## DOCUMENT TEXT:
*****
Frogs, Toads, and Love

The motif of frogs as masters of transformation appears in perhaps the most famous frog tale in western culture: the story of the Frog Prince. The story is simple: A princess is wooed by a frog, who asks for a kiss. First recoiling in horror, the maiden eventually relents, out of sympathy or kindness, and kisses the frog. Suddenly, the frog is transformed into a handsome prince, and the couple are married, living happily ever after. Interestingly, this story has many early variations in which the frog or toad is female, and the young man must make the leap in order to discover his beautiful bride.

For example, an early medieval tale from the Piedmont region of Italy recounts that a father with three daughters -- the elder two selfish and the youngest good -- falls ill and travels to a famous healer's castle. Before he leaves, he asks each daughter what they want him to bring back for them. The two eldest each ask for jewelry, while the youngest asks for only a flower. Arriving at the castle, the father finds no one home. Dismayed, he readies himself to leave, but on his way out he sees a beautiful garden. Thinking he¹ll at least bring his youngest a flower, he picks a rose. Suddenly a huge toad appears and says, "Who gave you leave to pick flowers from my garden?" The toad adds, "You must pay with your life for your theft."

The only way the magic toad will pardon the father is if he will give his youngest daughter to the toad in marriage. Distraught, the father returns home, determined to sacrifice himself instead of his daughter. However, his devoted daughter cannot bear this, and so sneaks off that night and marries the toad. When she gets into bed with the toad, she finds him transformed into a handsome prince. The prince tells her she must never reveal the secret, and he gives her a magic ring, which will grant her whatever she wishes. Her sisters, expecting her to be miserable as the bride of the toad, become suspicious of her happiness, and press her for the truth. Finally, she reveals the secret, and the toad falls deathly ill. Weeping and praying for her love's life, the maiden remembers the ring, and wishes that her love may be healed. When nothing happens, she throws the ring into the lake in a rage; suddenly, the toad vanishes and her handsome lover appears out of the lake. The enchantment is broken, and her lover is returned to human form.
*****
## WORK TO DO:
1. In the passage on frog tales, output everything from "Frogs, Toads, and" down to "his beautiful bride.", word for word.
2. Summarize the passage on frog tales in two sentences.

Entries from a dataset
*****
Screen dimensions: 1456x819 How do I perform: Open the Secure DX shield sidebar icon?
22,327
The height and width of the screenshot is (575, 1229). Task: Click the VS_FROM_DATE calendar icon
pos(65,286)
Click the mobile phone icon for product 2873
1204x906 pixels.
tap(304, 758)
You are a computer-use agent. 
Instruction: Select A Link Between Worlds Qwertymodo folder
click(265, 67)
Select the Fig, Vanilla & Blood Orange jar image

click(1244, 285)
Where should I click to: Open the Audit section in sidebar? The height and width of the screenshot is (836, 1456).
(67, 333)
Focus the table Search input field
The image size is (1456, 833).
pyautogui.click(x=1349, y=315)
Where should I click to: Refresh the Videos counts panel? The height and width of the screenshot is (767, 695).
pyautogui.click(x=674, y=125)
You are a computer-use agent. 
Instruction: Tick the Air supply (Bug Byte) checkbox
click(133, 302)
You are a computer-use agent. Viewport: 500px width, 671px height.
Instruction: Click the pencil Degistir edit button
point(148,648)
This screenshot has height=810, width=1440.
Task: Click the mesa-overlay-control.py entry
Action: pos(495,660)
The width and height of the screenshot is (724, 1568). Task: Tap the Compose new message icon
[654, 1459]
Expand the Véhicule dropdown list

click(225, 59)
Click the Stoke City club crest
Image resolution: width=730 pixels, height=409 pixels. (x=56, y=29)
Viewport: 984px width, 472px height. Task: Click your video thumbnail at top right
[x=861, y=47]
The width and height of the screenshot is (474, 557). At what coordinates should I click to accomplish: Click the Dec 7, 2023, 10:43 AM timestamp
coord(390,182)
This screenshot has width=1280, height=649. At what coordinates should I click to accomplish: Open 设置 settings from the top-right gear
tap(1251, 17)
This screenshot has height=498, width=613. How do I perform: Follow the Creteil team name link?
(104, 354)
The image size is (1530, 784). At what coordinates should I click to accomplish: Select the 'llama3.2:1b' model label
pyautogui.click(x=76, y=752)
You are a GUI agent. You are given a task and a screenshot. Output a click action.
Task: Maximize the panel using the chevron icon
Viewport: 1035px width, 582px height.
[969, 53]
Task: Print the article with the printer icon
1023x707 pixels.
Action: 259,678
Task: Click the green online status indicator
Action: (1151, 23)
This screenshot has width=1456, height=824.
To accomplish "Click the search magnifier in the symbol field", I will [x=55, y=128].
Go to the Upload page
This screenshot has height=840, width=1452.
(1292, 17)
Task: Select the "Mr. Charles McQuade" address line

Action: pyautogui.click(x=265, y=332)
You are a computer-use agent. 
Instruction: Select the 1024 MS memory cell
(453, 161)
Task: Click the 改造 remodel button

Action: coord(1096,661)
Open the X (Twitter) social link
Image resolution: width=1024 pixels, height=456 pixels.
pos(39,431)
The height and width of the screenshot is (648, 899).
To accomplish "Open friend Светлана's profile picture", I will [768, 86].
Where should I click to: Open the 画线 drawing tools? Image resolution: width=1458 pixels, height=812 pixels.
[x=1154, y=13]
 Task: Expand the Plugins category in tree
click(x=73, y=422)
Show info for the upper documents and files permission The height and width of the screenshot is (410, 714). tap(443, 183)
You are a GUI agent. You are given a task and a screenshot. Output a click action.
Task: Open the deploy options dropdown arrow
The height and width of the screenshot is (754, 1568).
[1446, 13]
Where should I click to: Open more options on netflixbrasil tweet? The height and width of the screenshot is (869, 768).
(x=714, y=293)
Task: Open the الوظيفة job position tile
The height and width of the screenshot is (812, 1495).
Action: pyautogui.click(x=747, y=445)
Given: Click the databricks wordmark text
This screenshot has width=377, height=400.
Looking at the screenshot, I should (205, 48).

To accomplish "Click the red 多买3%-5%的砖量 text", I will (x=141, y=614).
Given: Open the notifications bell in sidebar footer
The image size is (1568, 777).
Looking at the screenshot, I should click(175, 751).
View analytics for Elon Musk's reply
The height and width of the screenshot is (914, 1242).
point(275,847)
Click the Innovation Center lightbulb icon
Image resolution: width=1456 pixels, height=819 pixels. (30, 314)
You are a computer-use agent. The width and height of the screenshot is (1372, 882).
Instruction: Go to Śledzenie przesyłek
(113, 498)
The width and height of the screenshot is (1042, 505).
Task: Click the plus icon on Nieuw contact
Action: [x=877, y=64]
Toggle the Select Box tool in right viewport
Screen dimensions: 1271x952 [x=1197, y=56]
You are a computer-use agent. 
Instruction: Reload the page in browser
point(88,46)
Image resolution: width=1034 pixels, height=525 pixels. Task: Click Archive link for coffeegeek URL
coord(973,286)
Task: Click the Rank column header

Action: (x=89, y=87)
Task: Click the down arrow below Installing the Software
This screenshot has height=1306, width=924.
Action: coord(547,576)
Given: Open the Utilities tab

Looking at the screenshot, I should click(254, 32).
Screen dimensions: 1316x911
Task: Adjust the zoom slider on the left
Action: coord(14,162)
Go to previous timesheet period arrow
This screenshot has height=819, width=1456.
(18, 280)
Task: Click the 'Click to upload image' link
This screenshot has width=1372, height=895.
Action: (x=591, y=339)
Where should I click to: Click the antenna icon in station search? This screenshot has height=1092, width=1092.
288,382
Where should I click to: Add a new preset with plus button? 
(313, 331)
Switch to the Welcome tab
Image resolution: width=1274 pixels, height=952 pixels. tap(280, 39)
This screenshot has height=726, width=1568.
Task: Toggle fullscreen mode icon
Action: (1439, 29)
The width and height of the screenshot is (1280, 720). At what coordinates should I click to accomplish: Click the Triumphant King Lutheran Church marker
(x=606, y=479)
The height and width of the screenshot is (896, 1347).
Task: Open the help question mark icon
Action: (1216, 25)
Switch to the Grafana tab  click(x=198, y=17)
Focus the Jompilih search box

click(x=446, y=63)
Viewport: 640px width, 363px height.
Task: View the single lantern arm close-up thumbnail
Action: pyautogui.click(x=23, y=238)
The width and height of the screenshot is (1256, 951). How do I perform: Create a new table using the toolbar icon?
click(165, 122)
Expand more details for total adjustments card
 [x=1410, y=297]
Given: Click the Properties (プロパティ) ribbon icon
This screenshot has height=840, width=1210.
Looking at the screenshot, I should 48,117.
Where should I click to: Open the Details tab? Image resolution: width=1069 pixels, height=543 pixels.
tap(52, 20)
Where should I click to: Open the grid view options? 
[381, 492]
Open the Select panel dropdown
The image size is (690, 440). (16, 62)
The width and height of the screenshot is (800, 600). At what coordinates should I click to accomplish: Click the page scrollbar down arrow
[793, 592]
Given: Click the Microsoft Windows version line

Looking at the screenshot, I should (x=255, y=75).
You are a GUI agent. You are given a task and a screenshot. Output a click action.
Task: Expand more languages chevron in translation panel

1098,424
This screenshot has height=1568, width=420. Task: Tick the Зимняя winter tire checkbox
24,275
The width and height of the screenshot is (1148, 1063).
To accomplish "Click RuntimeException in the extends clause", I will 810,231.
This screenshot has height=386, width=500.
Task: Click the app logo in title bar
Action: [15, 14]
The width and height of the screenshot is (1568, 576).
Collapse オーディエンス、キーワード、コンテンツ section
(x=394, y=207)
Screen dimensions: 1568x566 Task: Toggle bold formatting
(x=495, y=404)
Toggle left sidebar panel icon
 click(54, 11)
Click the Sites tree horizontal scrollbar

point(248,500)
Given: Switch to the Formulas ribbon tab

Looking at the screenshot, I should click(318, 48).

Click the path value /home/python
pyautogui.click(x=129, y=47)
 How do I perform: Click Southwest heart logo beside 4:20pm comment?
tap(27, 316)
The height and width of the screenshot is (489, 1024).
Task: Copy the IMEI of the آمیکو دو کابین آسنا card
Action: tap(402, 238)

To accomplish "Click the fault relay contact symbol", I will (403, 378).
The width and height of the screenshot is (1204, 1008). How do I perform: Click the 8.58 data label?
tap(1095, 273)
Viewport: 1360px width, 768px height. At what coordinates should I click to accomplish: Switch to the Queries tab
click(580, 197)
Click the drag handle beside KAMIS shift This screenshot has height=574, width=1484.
*****
## RESPONSES TO THE EXERCISE:
1.
Frogs, Toads, and Love

The motif of frogs as masters of transformation appears in perhaps the most famous frog tale in western culture: the story of the Frog Prince. The story is simple: A princess is wooed by a frog, who asks for a kiss. First recoiling in horror, the maiden eventually relents, out of sympathy or kindness, and kisses the frog. Suddenly, the frog is transformed into a handsome prince, and the couple are married, living happily ever after. Interestingly, this story has many early variations in which the frog or toad is female, and the young man must make the leap in order to discover his beautiful bride.

2. The Frog Prince, perhaps the most famous frog tale in western culture, tells of a princess who kisses a frog that turns into a handsome prince, and many early variations of the story have a female frog or toad. In an early medieval tale from the Piedmont region of Italy, a devoted youngest daughter marries a magic toad to spare her father, and after she reveals the secret and the toad falls ill, she throws her magic ring into the lake, breaking the enchantment and returning her lover to human form.